** Begin Selected extract **

Adding years to your life
Aruti Nayar

These senior citizens are as young as they feel and are bubbling with energy, thanks to the regular vacations that they take. They bust many a myth about ageing

Harbir Singh (second from left) and her friends savour the adventurous Kenyan experience
Harbir Singh (second from left) and her friends savour the adventurous Kenyan experience
Shashi Kapoor, Boza Singh, Zarina, Neena Singh and Sindoor Virick on a trip to Tangmarg
From left: Shashi Kapoor, Boza Singh, Zarina, Neena Singh and Sindoor Virick on a trip to Tangmarg

They are giggling like teenagers as they exuberantly plan their next international vacation to Australia. The youngest in the group is 69 and the eldest 76. Despite age-related ailments, they are determined to add more life to their years. And for the past decade or so they have planned their vacations, (two domestic and one international) with a gusto that is as contagious as it is admirable.

** End Selected extract **
** Begin Material **

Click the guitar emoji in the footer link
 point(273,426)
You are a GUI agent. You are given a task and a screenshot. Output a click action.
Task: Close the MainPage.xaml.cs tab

** End Material **

# What you need to do
- a) In the article about senior citizens' vacations, can you echo the passage starting at "They are giggling" and ending at "it is admirable.", word for word?
- b) Do these statements agree with the article about senior citizens' vacations? Answer yes or no for each and quote the words that decide it.
(i) The eldest member of the group is 76.
(ii) The group's next international vacation is planned for Kenya.
(iii) The group has been planning its vacations for about twenty years.
- c) According to the article about senior citizens' vacations, how old is the youngest person in the group?

# List of solutions
- a)
They are giggling like teenagers as they exuberantly plan their next international vacation to Australia. The youngest in the group is 69 and the eldest 76. Despite age-related ailments, they are determined to add more life to their years. And for the past decade or so they have planned their vacations, (two domestic and one international) with a gusto that is as contagious as it is admirable.

- b)
(i) Yes: "the eldest 76"
(ii) No: "plan their next international vacation to Australia"
(iii) No: "for the past decade or so they have planned their vacations"

- c) 69